- Requirement
Restate all of the entries exactly. Any picture in them should be skipped.

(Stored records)
============

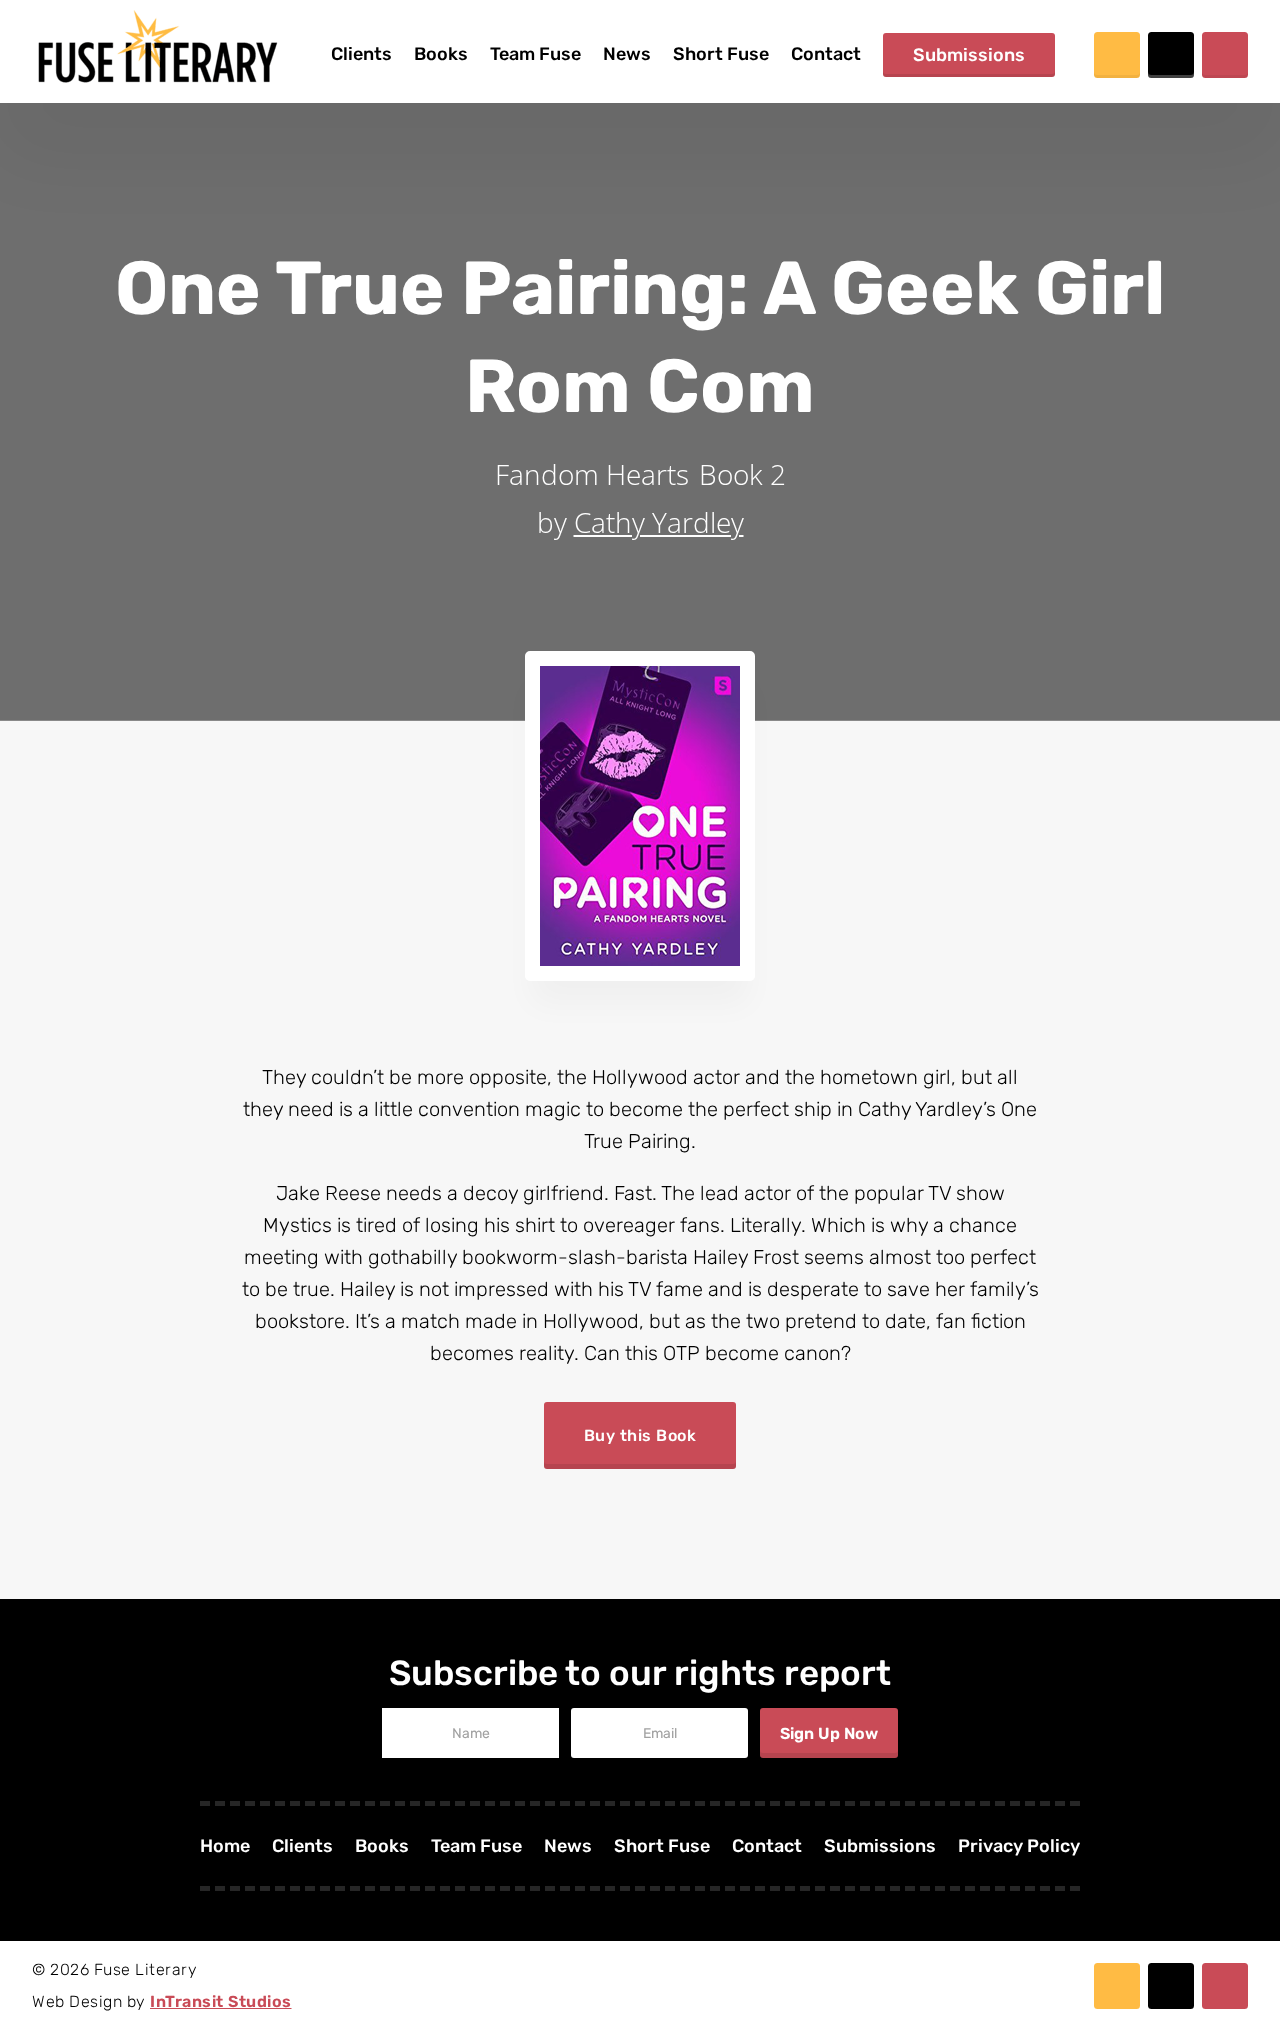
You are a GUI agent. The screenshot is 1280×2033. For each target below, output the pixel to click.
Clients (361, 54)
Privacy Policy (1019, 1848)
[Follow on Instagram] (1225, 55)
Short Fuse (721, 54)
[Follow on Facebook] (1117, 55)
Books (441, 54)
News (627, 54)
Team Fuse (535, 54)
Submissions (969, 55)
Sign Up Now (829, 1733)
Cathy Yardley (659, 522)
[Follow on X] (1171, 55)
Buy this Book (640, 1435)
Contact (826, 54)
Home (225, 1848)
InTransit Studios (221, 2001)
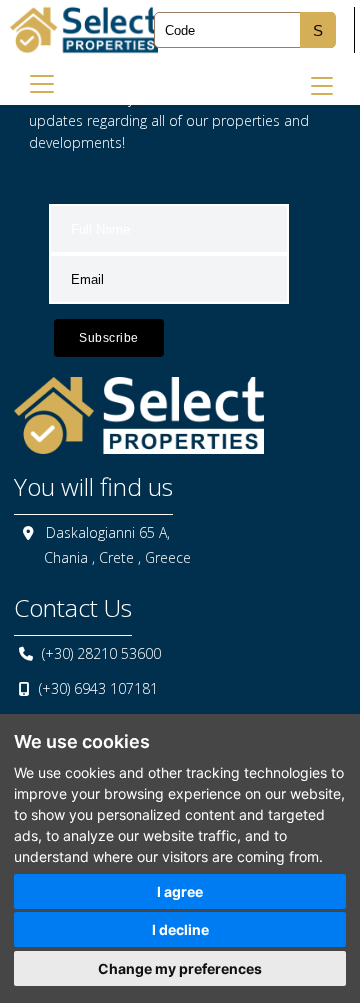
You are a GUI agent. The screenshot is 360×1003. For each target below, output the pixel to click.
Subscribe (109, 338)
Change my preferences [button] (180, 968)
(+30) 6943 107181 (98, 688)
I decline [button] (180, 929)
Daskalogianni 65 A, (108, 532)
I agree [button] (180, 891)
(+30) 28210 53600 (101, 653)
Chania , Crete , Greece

============

- Solved problem
You are a GUI agent. The screenshot is 1280×2033. For each target below, output the pixel to click.
Clients (361, 54)
Privacy Policy (1019, 1848)
[Follow on Instagram] (1225, 55)
Short Fuse (721, 54)
[Follow on Facebook] (1117, 55)
Books (441, 54)
News (627, 54)
Team Fuse (535, 54)
Submissions (969, 55)
Sign Up Now (829, 1733)
Cathy Yardley (659, 522)
[Follow on X] (1171, 55)
Buy this Book (640, 1435)
Contact (826, 54)
Home (225, 1848)
InTransit Studios (221, 2001)
You are a GUI agent. The screenshot is 360×1003. For each target below, output the pixel to click.
Subscribe (109, 338)
Change my preferences [button] (180, 968)
(+30) 6943 107181 (98, 688)
I decline [button] (180, 929)
Daskalogianni 65 A, (108, 532)
I agree [button] (180, 891)
(+30) 28210 53600 (101, 653)
Chania , Crete , Greece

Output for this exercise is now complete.